Friday, May 5, 2017

Star of Bethlehem is no Spring Beauty!

Ornithogalum umbellatum, star of Bethlehem, invasive exotic in the U.S. (not to be confused with native North American wildflower, Claytonia virginica, a.k.a. spring beauty)
Don't get too excited. This is not the spring beauty you've been looking for.

I'll admit it -- I was kind of excited when I saw what looked like a new white wildflower pop up a couple places on the property this spring - one clump in a garden bed beneath a crape myrtle, the other in a weedy patch of lawn next to the back sidewalk.

I tried doing some Internet research and tentatively decided it might be spring beauty (Claytonia virginica), a native wildflower in Tennessee and throughout much of eastern North America.

But something was bugging me about this plant ID. I took a closer look at my photos and compared them to those online.

The plants in my photos had six petals and prominent six-pointed structures resembling little crowns at the center of the flower. (Sorry that's not more precise. I'm not much of a botanist and always get anthers and stamens mixed up in my head.)

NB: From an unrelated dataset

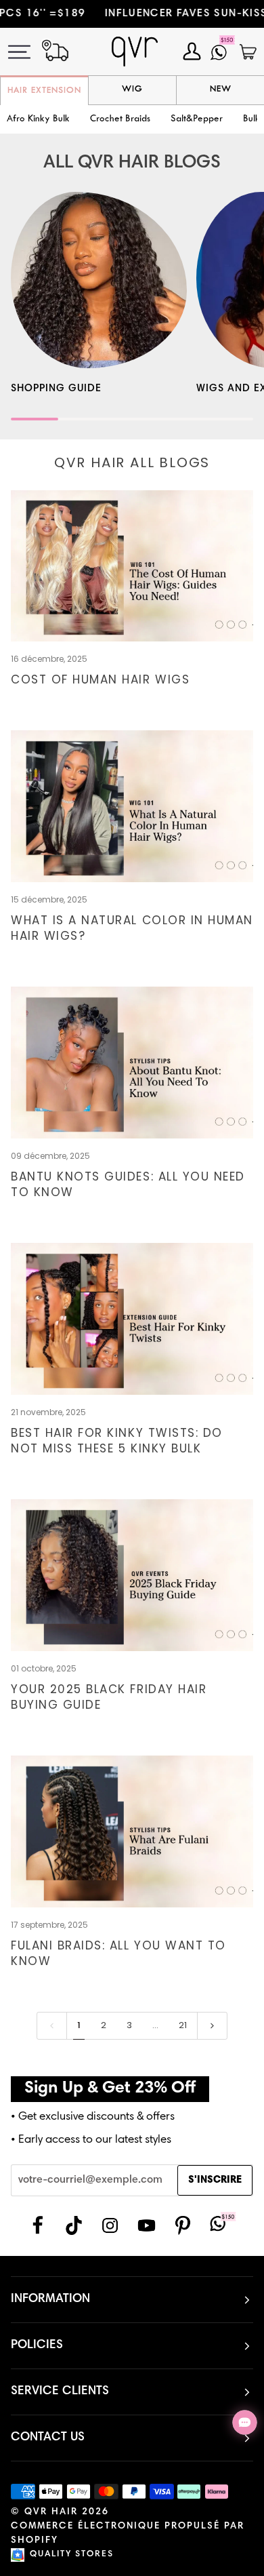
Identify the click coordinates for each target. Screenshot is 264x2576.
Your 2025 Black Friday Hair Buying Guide (108, 1697)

The pictures of spring beauty that I found online all show a five-petaled flower, often with pink anthers held far above the surface of the flower.

So unfortunately it looks like I have star of Bethlehem (Orthinogalum umbellatum). And although it's charming, it also has a (contested) reputation for behaving invasively. It may also be quite toxic.

So...looks like a shovel-pruning is in the forecast.